> [Исходный текст]
Сильные аффекты

Время для интерпретации переноса наступает тогда, когда реакции переноса содержат самые сильные аффекты по сравнению с остальным материалом пациента. Когда мы слушаем пациента, мы должны решить, какой объект или ситуация владеет наибольшим количеством аффекта. Мы всегда будем интерпретировать аспект переноса, если нам кажется, что он несет достаточно большое количество аффекта. Аффекты во время аналитической сессии являются более надежными показателями, чем аффекты в сновидениях. Отсутствие аффектов тогда, когда аналитик ожидает их, также показывает, что должна быть выполнена некоторая аналитическая работа. То же самое верно в отношении неуместных аффектов.

 

Например, пациент тратит большую часть сессии, рассказывая о своей работе и о своем страхе потерять ее; хотя он работает хорошо, его шеф, как кажется ему, прохладно относится к нему. Он не знает причины этого, он делает все, что в его силах. Он также беспокоится о своем браке: хороший ли он муж, хороший ли он отец, думает ли его жена о других мужчинах? Потом он рассуждает о том, какое это счастье, что он про­ходит психоаналитическое лечение; он избавится от своих торможений, тревожности и не будет излишне расстраиваться все время. Ближе к концу сессии он замечает, что вчера, во время ленча встретил своего старого друга. Они поговорили о множестве вещей. Он рассказал приятелю, что он проходит анализ у Гринсона, и тот сказал, что слышал, будто Гринсон часто прекращает анализ, если пациенты не работают. Но он, пациент, знает, что это не может быть правдой; ведь если пациент не может упорно работать в анализе, это вызвано сопротивлениями, которые должны быть проанализированы. Аналитик не наказывает пациента и не вышвыривает его. Молчание.

> [Проверьте понимание]
1. Ответьте на вопросы по тексту о сильных аффектах.
(а) Какие аффекты, согласно тексту, являются более надежными показателями, чем аффекты в сновидениях?
(б) Кого пациент встретил вчера во время ленча?
(в) Что, по словам приятеля, часто делает Гринсон?
2. Продолжите текст о сильных аффектах, начав сразу после слова «Молчание».

> [Исходные данные]

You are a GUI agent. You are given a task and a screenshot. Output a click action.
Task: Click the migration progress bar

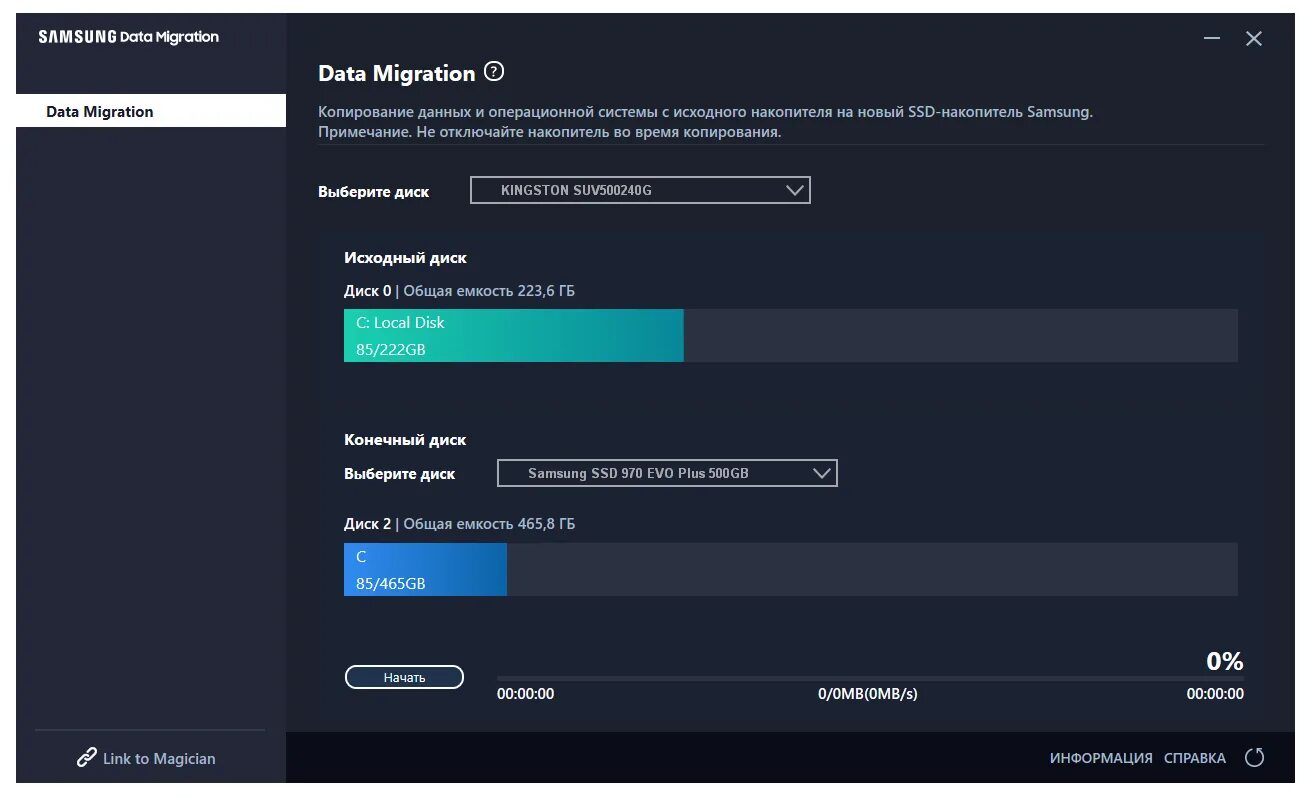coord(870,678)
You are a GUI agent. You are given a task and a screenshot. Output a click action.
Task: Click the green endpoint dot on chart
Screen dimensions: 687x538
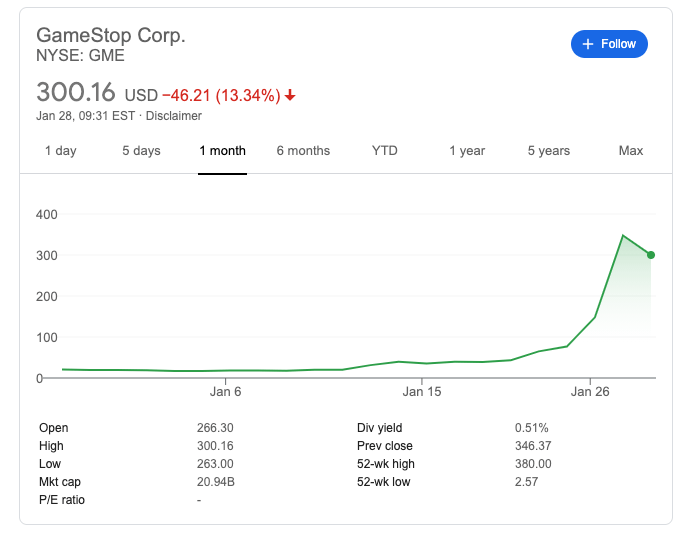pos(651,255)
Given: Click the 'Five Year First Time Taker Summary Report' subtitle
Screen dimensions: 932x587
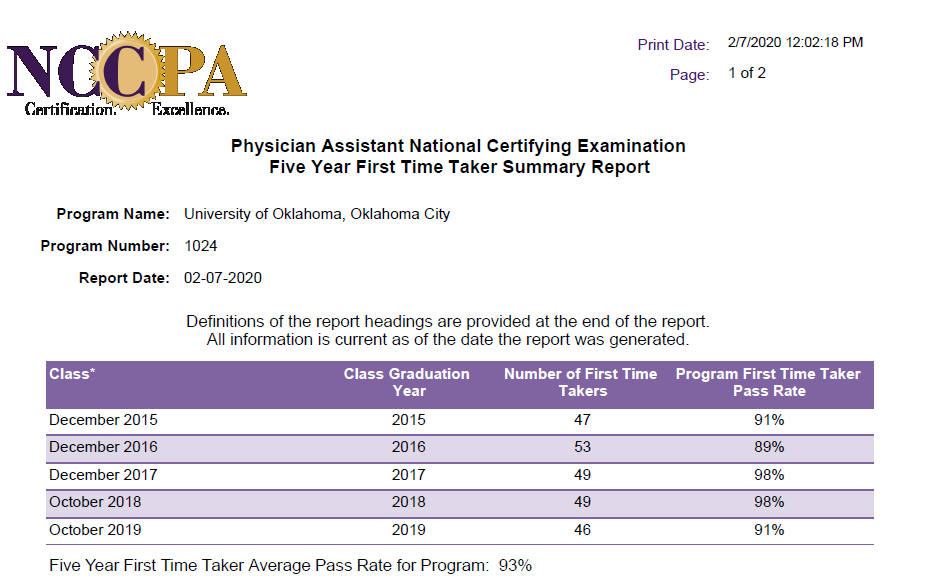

> [Ответы]
1.
(а) Аффекты во время аналитической сессии.
(б) Своего старого друга.
(в) Прекращает анализ, если пациенты не работают.

2.
Я мог определить изменение тона пациента во время сессии. Сначала его голос звучал как-то депрессивно, как хныканье, но только слегка. Когда он перешел к рассказу о своем друге и Гринсоне, его голос стал громче, почти шутливым, но натянутым. Я мог видеть пот, выступивший на его лбу. Когда он замолчал, он вытер руки о брюки так, будто они были мокрые. Для меня было ясно, что в тот момент больше всего, больше, чем потерять свою работу или жену, он боялся потерять меня, своего аналитика, и я сказал ему это. Тогда он вспомнил, что был шокирован, услышав, что аналитик может вышвырнуть пациента. Это никогда не приходило ему в голову раньше. Тогда он попытался выбросить это из головы, как абсурд. Он остановился и спросил, полный опасений: «Это правда, что аналитики предлагают пациентам уйти?»

Я попросил его рассказать мне о том, что ему представляется в связи с этим. Он замолчал на некоторое время, а затем его ассоциации привели к пасторальной сцене бескрайних лугов, тишины и покоя, но в отдалении видны тучи, темные, клубящиеся облака. Это напоми­нало об английском художнике Тернере, чьи картины кажутся такими мирными на первый взгляд, но при внимательном изучении представ­ляются зловещими. В этот момент я вмешался и сказал: «В первый момент кажется абсурдным, что Гринсон может «вышвырнуть» пациента, но при рассмотрении эта мысль становится пугающей».